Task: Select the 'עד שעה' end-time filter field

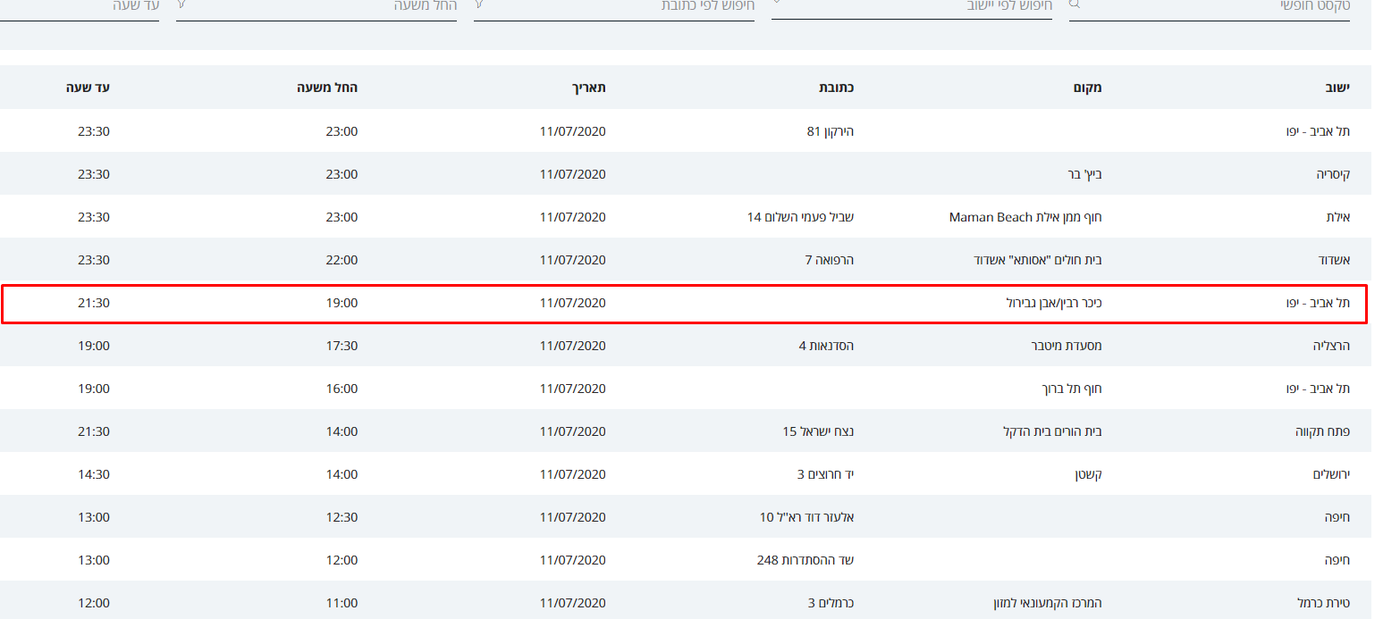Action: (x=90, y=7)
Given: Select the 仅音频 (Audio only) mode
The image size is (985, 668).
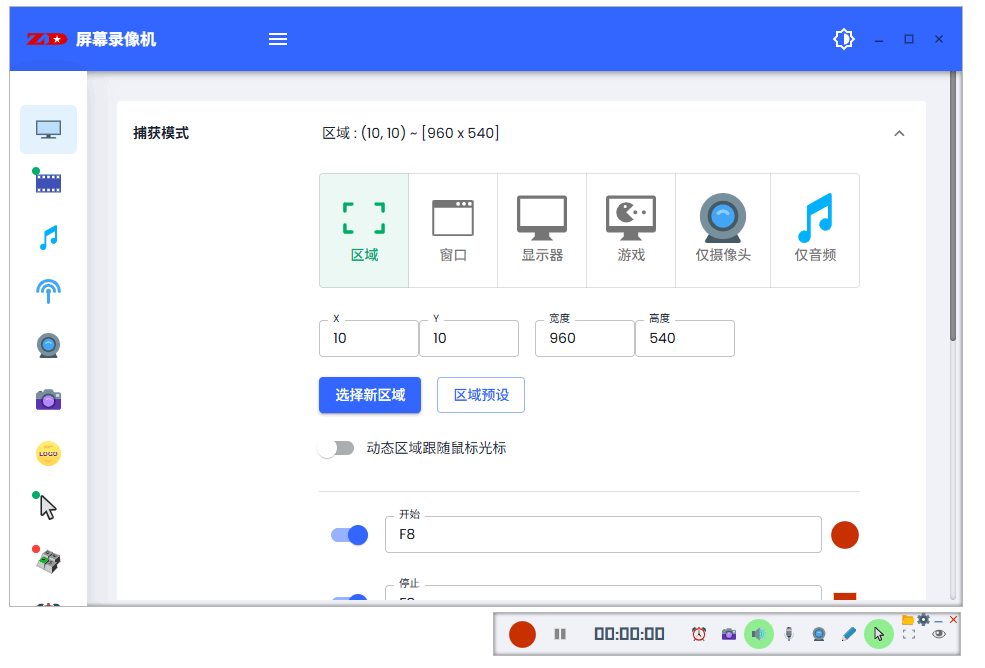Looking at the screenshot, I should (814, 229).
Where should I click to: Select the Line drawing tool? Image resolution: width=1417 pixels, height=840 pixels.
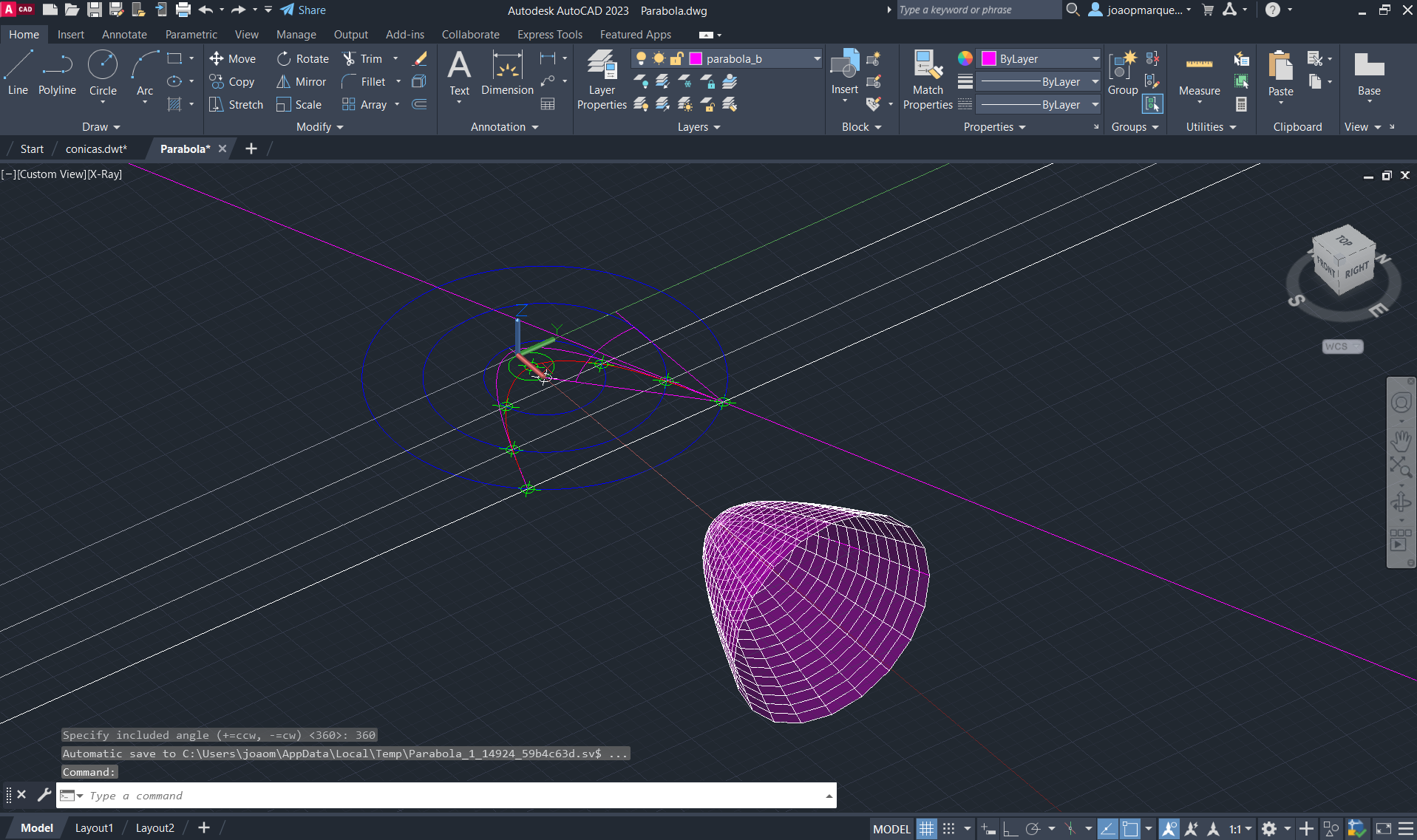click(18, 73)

**Exercise requirements**
Please copy exactly, and only, the lines from the one that contains "Given: Select the 仅音频 (Audio only) mode" through the last line of the data above, omitting all pictures.

**The completed task**
Given: Select the 仅音频 (Audio only) mode
The image size is (985, 668).
Looking at the screenshot, I should (814, 229).
Where should I click to: Select the Line drawing tool? Image resolution: width=1417 pixels, height=840 pixels.
click(18, 73)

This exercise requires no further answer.